I agree, but your idea below that is overly complicated. You can't micro-transact the whole internet.
That idea feels like those episodes of Star Trek DS9 that take place on Feregenar - where you have to pay admission and sign liability wavers to even walk on the sidewalk outside. It's not a true solution.
I agree that end-users cannot handle micro transactions across the whole internet. That said, I would like to point out that most of the internet is blanketed in ads and ads involve tons of tiny quick auctions and micro transactions that occur on each page load.
It is totally possible for a system to evolve involving tons of tiny transactions across page loads.
And, the whole internet is already micro-transactioned! Every page with ads is doing a bidding war and spending money on your attention. The only person not allowed to bid is yourself!
Clearly you don't have the lobes for business /s
But it's done through a bait and switch. They serve the full article to Google, which allows Google to show you excerpts that you have to pay for.
It would be better if Google shows something like PAYMENT REQUIRED on top, at least that way I know what I'm getting at.
I'm old enough to remember when that was grounds for getting your site removed from Google results - "cloaking" was against the rules. You couldn't return one result for Googlebot, and another for humans.
No idea when they stopped doing that, but they obviously have let go of that principle.
If pages can't be served for free, all internet content is at the mercy of payment processors and their ideas of "brand safety".
That content can't be served entirely for free doesn't mean that all content will require payment, and so is subject to issues with payment processors, just that some things may gravitate back to a model where it costs a small amount to host something (i.e. pay for home internet and host bits off that, or you might have VPS out there that runs tools and costs a few $ /yr or /month).

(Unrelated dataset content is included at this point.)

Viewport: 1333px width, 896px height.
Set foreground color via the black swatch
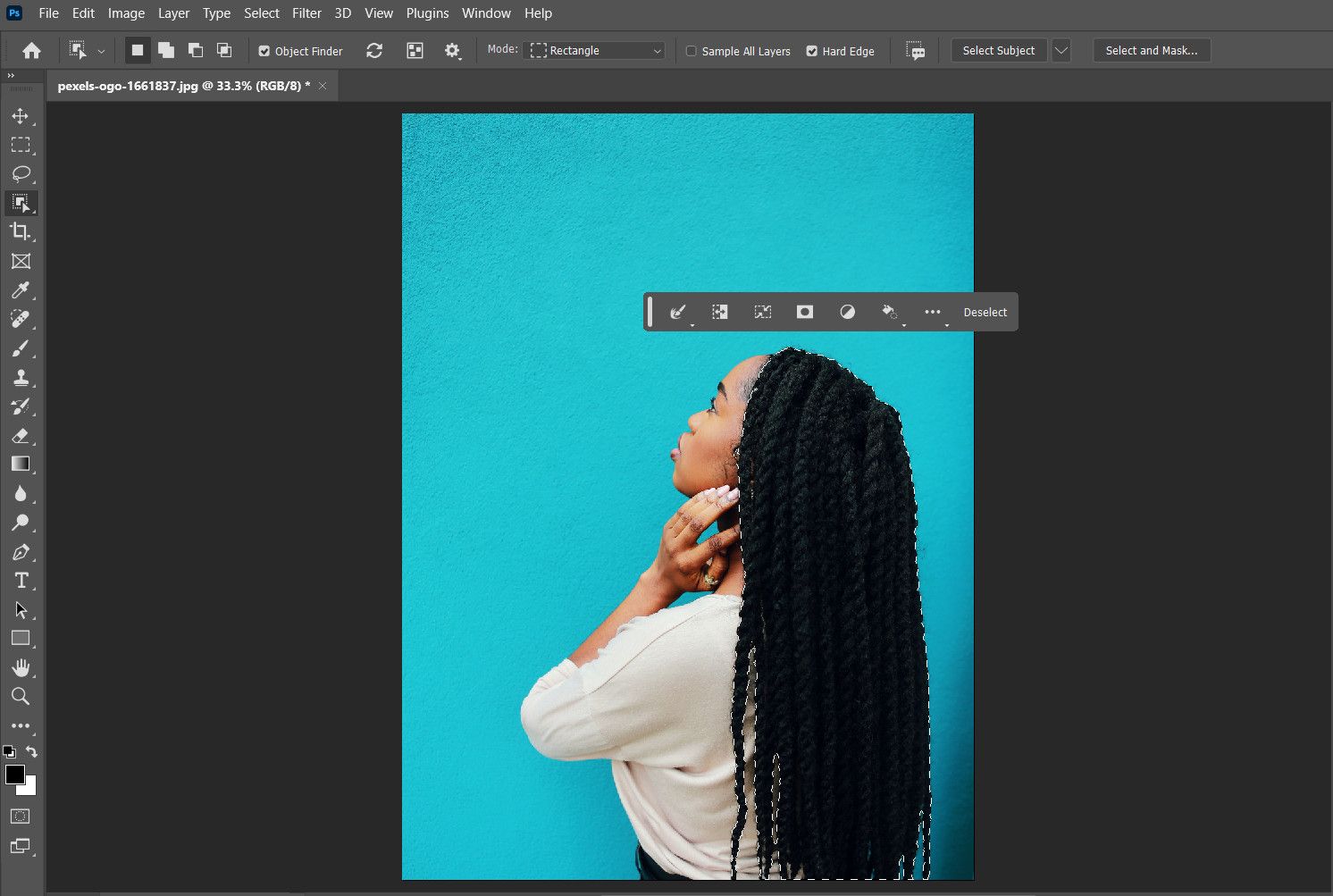tap(16, 774)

I pay for resources to host my bits & bobs instead of relying on services provided in exchange for stalking the people looking at them, this is free for the viewer as they aren't even paying indirectly.

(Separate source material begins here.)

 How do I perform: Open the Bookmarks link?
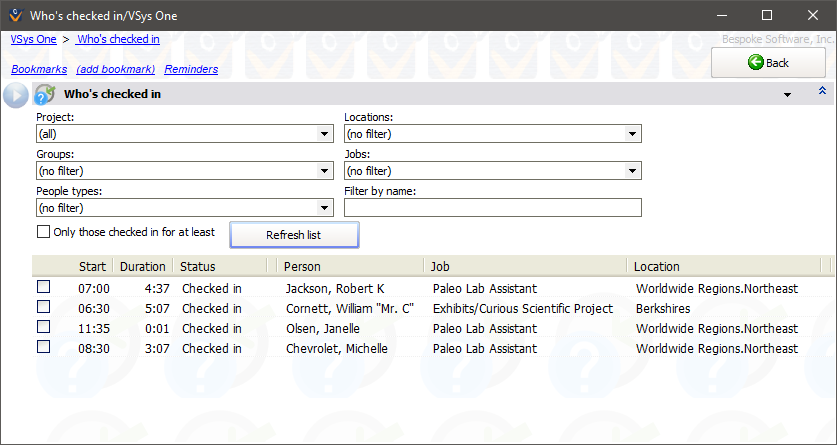coord(39,69)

Most things are paid for anyway, even if the person hosting it nor my looking at it are paying directly: adtech arseholes give services to people hosting content in exchange for the ability to stalk us and attempt to divert our attention. Very few sites/apps, other than play/hobby ones like mine or those from more actively privacy focused types, are free of that.
It doesn't just apply to the web, it applies to literally everything that we spend money on via a third party service. Which is... most everything these days.
Curious to hear other perspectives here. Maybe I’m over reacting/misunderstanding.
https://weblog.masukomi.org/2018/03/25/zed-shaws-utu-saving-...
I do believe we will end there eventually, with the emerging tech like Brazil’s and India’s payment architectures it should be a possibility in the coming decades
https://developer.mozilla.org/en-US/docs/Web/HTTP/Reference/...
Sadly development along these lines has not progressed. Yes, Google Cloud and other services may return it and require some manual human intervention, but I'd love to see _automatic payment negotiation_.
I'm hopeful that instant-settlement options like Bitcoin Lightning payments could progress us past this.
https://docs.lightning.engineering/the-lightning-network/l40...
https://hackernoon.com/the-resurgence-of-http-402-in-the-age...
The amount of "verified" paying "users" with a blue checkmark that are just total LLM bots is incredible on there.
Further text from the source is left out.